Task >> Below are entries to return in full. Keep each one exact.

Supplied material >>
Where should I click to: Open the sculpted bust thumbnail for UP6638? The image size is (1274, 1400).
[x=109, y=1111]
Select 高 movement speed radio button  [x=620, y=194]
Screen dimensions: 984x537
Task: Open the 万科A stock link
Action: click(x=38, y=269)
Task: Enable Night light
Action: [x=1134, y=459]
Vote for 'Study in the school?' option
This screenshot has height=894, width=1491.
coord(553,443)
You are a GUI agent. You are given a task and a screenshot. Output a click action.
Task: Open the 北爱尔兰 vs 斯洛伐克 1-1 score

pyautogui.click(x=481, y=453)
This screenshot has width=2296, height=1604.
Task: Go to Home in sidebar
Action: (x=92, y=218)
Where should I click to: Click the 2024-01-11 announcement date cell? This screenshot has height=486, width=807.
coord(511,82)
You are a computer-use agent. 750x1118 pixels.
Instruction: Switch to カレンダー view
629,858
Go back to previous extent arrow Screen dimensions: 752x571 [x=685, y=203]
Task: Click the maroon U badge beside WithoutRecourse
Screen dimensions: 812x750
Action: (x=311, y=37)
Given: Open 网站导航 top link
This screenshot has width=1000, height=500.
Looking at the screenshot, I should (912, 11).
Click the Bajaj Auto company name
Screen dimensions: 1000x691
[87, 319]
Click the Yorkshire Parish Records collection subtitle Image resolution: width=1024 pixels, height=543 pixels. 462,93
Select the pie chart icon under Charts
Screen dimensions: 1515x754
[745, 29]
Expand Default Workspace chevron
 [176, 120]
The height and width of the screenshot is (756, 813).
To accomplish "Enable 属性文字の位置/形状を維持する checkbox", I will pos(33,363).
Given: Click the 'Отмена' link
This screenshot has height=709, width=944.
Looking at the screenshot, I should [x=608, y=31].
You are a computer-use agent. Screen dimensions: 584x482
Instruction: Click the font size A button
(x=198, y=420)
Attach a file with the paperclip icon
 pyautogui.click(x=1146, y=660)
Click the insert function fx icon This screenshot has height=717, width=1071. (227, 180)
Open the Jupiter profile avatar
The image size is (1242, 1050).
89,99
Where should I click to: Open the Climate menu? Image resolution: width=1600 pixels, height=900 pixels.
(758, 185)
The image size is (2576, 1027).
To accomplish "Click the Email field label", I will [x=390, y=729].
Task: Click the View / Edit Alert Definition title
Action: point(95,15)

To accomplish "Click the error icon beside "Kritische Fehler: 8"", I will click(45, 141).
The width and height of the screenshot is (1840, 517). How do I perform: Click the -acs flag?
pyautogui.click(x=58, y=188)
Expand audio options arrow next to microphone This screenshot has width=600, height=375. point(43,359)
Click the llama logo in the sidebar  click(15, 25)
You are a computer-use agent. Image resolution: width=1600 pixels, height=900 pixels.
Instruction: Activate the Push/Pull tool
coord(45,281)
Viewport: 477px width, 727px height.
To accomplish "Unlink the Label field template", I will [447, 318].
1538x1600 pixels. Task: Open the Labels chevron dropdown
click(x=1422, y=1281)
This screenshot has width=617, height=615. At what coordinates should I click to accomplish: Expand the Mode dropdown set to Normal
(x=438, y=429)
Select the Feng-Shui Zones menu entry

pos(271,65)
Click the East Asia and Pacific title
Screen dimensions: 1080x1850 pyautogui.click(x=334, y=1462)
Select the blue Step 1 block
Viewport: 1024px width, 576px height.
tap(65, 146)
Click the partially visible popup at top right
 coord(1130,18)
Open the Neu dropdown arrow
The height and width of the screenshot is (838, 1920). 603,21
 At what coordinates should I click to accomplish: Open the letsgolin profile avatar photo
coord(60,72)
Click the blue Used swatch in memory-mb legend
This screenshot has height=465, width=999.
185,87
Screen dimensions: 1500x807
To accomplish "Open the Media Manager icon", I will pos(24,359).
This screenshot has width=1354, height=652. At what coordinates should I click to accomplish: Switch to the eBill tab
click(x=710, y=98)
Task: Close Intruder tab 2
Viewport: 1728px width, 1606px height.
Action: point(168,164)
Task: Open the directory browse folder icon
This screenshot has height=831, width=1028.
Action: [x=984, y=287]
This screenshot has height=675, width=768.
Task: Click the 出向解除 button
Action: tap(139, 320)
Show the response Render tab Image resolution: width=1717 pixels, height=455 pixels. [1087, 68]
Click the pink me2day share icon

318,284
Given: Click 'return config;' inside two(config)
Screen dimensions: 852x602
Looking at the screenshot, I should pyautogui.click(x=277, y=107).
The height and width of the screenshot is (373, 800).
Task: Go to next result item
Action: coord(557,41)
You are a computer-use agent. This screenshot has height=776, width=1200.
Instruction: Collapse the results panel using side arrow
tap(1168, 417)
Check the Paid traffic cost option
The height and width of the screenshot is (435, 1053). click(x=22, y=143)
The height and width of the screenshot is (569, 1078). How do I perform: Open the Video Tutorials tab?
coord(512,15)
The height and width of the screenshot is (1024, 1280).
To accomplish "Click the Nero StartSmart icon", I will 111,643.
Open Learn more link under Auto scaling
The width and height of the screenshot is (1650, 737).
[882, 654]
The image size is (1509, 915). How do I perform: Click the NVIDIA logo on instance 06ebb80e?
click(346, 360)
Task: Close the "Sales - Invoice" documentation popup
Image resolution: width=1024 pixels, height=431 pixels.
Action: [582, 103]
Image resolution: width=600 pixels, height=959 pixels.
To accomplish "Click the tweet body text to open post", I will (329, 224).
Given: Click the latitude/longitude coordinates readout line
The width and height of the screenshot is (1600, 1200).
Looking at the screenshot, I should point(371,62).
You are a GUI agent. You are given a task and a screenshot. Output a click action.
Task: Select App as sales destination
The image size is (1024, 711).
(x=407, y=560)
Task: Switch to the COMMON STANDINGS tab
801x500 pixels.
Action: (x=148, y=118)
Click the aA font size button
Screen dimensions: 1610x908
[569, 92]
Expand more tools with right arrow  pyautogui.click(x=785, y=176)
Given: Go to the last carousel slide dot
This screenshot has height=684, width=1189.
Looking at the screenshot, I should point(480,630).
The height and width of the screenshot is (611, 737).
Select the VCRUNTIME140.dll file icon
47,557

Exercise solution >>
Where should I click to: Open the sculpted bust thumbnail for UP6638? The image size is (1274, 1400).
[x=109, y=1111]
Select 高 movement speed radio button  [x=620, y=194]
Screen dimensions: 984x537
Task: Open the 万科A stock link
Action: click(x=38, y=269)
Task: Enable Night light
Action: [x=1134, y=459]
Vote for 'Study in the school?' option
This screenshot has height=894, width=1491.
coord(553,443)
You are a GUI agent. You are given a task and a screenshot. Output a click action.
Task: Open the 北爱尔兰 vs 斯洛伐克 1-1 score

pyautogui.click(x=481, y=453)
This screenshot has width=2296, height=1604.
Task: Go to Home in sidebar
Action: (x=92, y=218)
Where should I click to: Click the 2024-01-11 announcement date cell? This screenshot has height=486, width=807.
coord(511,82)
You are a computer-use agent. 750x1118 pixels.
Instruction: Switch to カレンダー view
629,858
Go back to previous extent arrow Screen dimensions: 752x571 [x=685, y=203]
Task: Click the maroon U badge beside WithoutRecourse
Screen dimensions: 812x750
Action: (x=311, y=37)
Given: Open 网站导航 top link
This screenshot has width=1000, height=500.
Looking at the screenshot, I should (912, 11).
Click the Bajaj Auto company name
Screen dimensions: 1000x691
[87, 319]
Click the Yorkshire Parish Records collection subtitle Image resolution: width=1024 pixels, height=543 pixels. 462,93
Select the pie chart icon under Charts
Screen dimensions: 1515x754
[745, 29]
Expand Default Workspace chevron
 [176, 120]
The height and width of the screenshot is (756, 813).
To accomplish "Enable 属性文字の位置/形状を維持する checkbox", I will pos(33,363).
Given: Click the 'Отмена' link
This screenshot has height=709, width=944.
Looking at the screenshot, I should [x=608, y=31].
You are a computer-use agent. Screen dimensions: 584x482
Instruction: Click the font size A button
(x=198, y=420)
Attach a file with the paperclip icon
 pyautogui.click(x=1146, y=660)
Click the insert function fx icon This screenshot has height=717, width=1071. (227, 180)
Open the Jupiter profile avatar
The image size is (1242, 1050).
89,99
Where should I click to: Open the Climate menu? Image resolution: width=1600 pixels, height=900 pixels.
(758, 185)
The image size is (2576, 1027).
To accomplish "Click the Email field label", I will [x=390, y=729].
Task: Click the View / Edit Alert Definition title
Action: point(95,15)

To accomplish "Click the error icon beside "Kritische Fehler: 8"", I will click(45, 141).
The width and height of the screenshot is (1840, 517). How do I perform: Click the -acs flag?
pyautogui.click(x=58, y=188)
Expand audio options arrow next to microphone This screenshot has width=600, height=375. point(43,359)
Click the llama logo in the sidebar  click(15, 25)
You are a computer-use agent. Image resolution: width=1600 pixels, height=900 pixels.
Instruction: Activate the Push/Pull tool
coord(45,281)
Viewport: 477px width, 727px height.
To accomplish "Unlink the Label field template", I will [447, 318].
1538x1600 pixels. Task: Open the Labels chevron dropdown
click(x=1422, y=1281)
This screenshot has width=617, height=615. At what coordinates should I click to accomplish: Expand the Mode dropdown set to Normal
(x=438, y=429)
Select the Feng-Shui Zones menu entry

pos(271,65)
Click the East Asia and Pacific title
Screen dimensions: 1080x1850 pyautogui.click(x=334, y=1462)
Select the blue Step 1 block
Viewport: 1024px width, 576px height.
tap(65, 146)
Click the partially visible popup at top right
 coord(1130,18)
Open the Neu dropdown arrow
The height and width of the screenshot is (838, 1920). 603,21
 At what coordinates should I click to accomplish: Open the letsgolin profile avatar photo
coord(60,72)
Click the blue Used swatch in memory-mb legend
This screenshot has height=465, width=999.
185,87
Screen dimensions: 1500x807
To accomplish "Open the Media Manager icon", I will pos(24,359).
This screenshot has width=1354, height=652. At what coordinates should I click to accomplish: Switch to the eBill tab
click(x=710, y=98)
Task: Close Intruder tab 2
Viewport: 1728px width, 1606px height.
Action: point(168,164)
Task: Open the directory browse folder icon
This screenshot has height=831, width=1028.
Action: [x=984, y=287]
This screenshot has height=675, width=768.
Task: Click the 出向解除 button
Action: tap(139, 320)
Show the response Render tab Image resolution: width=1717 pixels, height=455 pixels. [1087, 68]
Click the pink me2day share icon

318,284
Given: Click 'return config;' inside two(config)
Screen dimensions: 852x602
Looking at the screenshot, I should pyautogui.click(x=277, y=107).
The height and width of the screenshot is (373, 800).
Task: Go to next result item
Action: coord(557,41)
You are a computer-use agent. This screenshot has height=776, width=1200.
Instruction: Collapse the results panel using side arrow
tap(1168, 417)
Check the Paid traffic cost option
The height and width of the screenshot is (435, 1053). click(x=22, y=143)
The height and width of the screenshot is (569, 1078). How do I perform: Open the Video Tutorials tab?
coord(512,15)
The height and width of the screenshot is (1024, 1280).
To accomplish "Click the Nero StartSmart icon", I will 111,643.
Open Learn more link under Auto scaling
The width and height of the screenshot is (1650, 737).
[882, 654]
The image size is (1509, 915). How do I perform: Click the NVIDIA logo on instance 06ebb80e?
click(346, 360)
Task: Close the "Sales - Invoice" documentation popup
Image resolution: width=1024 pixels, height=431 pixels.
Action: [582, 103]
Image resolution: width=600 pixels, height=959 pixels.
To accomplish "Click the tweet body text to open post", I will (329, 224).
Given: Click the latitude/longitude coordinates readout line
The width and height of the screenshot is (1600, 1200).
Looking at the screenshot, I should point(371,62).
You are a GUI agent. You are given a task and a screenshot. Output a click action.
Task: Select App as sales destination
The image size is (1024, 711).
(x=407, y=560)
Task: Switch to the COMMON STANDINGS tab
801x500 pixels.
Action: (x=148, y=118)
Click the aA font size button
Screen dimensions: 1610x908
[569, 92]
Expand more tools with right arrow  pyautogui.click(x=785, y=176)
Given: Go to the last carousel slide dot
This screenshot has height=684, width=1189.
Looking at the screenshot, I should point(480,630).
The height and width of the screenshot is (611, 737).
Select the VCRUNTIME140.dll file icon
47,557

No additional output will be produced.